What is the MMLU Benchmark?
The MMLU Benchmark, or Massive Multitask Language Understanding, is a standardized evaluation designed to measure how well large language models (LLMs) can answer questions across a broad range of academic and professional domains. Unlike simple accuracy tests that focus on one narrow skill, MMLU spans 57 distinct subjects, including:
Science – physics, chemistry, biology, and more
Mathematics – from basic algebra to advanced statistics
History – world history, regional studies, and historical analysis
Law – legal principles, case interpretations, and terminology
Medicine – clinical knowledge, diagnoses, and treatment reasoning
Computer Science – algorithms, programming concepts, and theory
What makes MMLU unique is its breadth and difficulty. The questions are based on real-world knowledge—often at an advanced level—requiring models to apply reasoning rather than just memorized facts.
Key characteristics that set MMLU apart:
Covers multiple domains in a single evaluation, mimicking real-world unpredictability
Questions often require multi-step reasoning, not just fact recall
Designed to test general intelligence rather than niche expertise
The benchmark’s primary goal is to simulate the diverse and unpredictable nature of human questioning. This makes it a more reliable indicator of general intelligence in AI systems than task-specific benchmarks, which may overestimate a model’s abilities in broader contexts. As a result, MMLU has become a go-to test for researchers and companies when comparing models like GPT-4, Claude, Gemini, and LLaMA.
How MMLU Works: Structure and Scoring
The MMLU benchmark evaluates AI models by presenting them with multiple-choice questions across 57 subjects.
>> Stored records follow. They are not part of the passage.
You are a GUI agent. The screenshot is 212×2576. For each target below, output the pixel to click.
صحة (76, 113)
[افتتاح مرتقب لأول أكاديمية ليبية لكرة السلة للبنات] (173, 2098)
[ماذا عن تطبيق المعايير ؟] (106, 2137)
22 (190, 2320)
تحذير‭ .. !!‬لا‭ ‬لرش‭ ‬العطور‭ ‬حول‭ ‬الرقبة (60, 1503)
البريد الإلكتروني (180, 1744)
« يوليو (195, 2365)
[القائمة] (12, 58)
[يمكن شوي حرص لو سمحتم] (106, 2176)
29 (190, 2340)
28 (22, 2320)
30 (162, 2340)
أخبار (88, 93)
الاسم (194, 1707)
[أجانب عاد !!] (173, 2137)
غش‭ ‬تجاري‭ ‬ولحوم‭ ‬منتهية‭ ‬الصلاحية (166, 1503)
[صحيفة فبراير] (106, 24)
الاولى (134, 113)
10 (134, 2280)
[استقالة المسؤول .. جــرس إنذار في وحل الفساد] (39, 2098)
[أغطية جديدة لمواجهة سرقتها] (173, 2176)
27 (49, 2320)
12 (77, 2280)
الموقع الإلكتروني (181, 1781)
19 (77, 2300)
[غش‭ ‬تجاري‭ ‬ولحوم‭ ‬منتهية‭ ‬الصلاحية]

Each subject is drawn from academic exams, professional certification materials, and real-world knowledge databases, ensuring both authenticity and difficulty.
1. Structure of the Test
Question Format – Every question has four answer options (A, B, C, D), with only one correct choice.
Subject Coverage – The benchmark is split into categories such as STEM, humanities, social sciences, and professional fields.
Difficulty Levels – Questions range from high school level to graduate-level or expert knowledge.
No Prior Context – Models receive each question independently, without extra training material specific to the test.
Example question:
Which data structure allows insertion and deletion from both ends in constant time?
A. Stack
B. Queue
C. DequeD.
Linked List
Correct answer: C. Deque
2. Scoring Method
Accuracy Percentage – The primary metric is the percentage of correct answers across all questions.
Per-Category Performance – Researchers also analyze performance per subject to identify strengths and weaknesses.
Few-Shot and Zero-Shot Modes –
Zero-shot: The model answers with no examples provided.
Few-shot: The model is given a few example Q&A pairs before answering.
Comparison Across Models – Scores are often used in leaderboards to benchmark AI systems side-by-side.
3. Why This Matters
MMLU’s scoring reflects how well a model can:
Apply reasoning instead of just recalling memorized text
Generalize across different knowledge domains
Handle complex, nuanced questions similar to real-world challenges
This standardized format allows researchers, developers, and companies to make fair, data-driven comparisonsbetween AI models like GPT-4, Claude, Gemini, and open-source alternatives.
Exploring the MMLU Dataset in Python and What It Reveals
The MMLU dataset is more than just a list of exam questions—it’s a structured benchmark designed to test AI models across 57 subjects ranging from STEM and humanities to social sciences and professional fields. In this section, we’ll load and explore the dataset directly in Python to understand its structure, question formats, and subject distribution. Each entry contains a multiple-choice question with four possible answers, often adapted from real academic or professional sources, and tagged with its subject category. By examining the dataset programmatically, we can see how diverse the topics are, assess the difficulty level of the questions, and prepare the data for evaluation tasks. This hands-on approach not only reveals the dataset’s richness but also sets the stage for analyzing AI performance across different knowledge domains.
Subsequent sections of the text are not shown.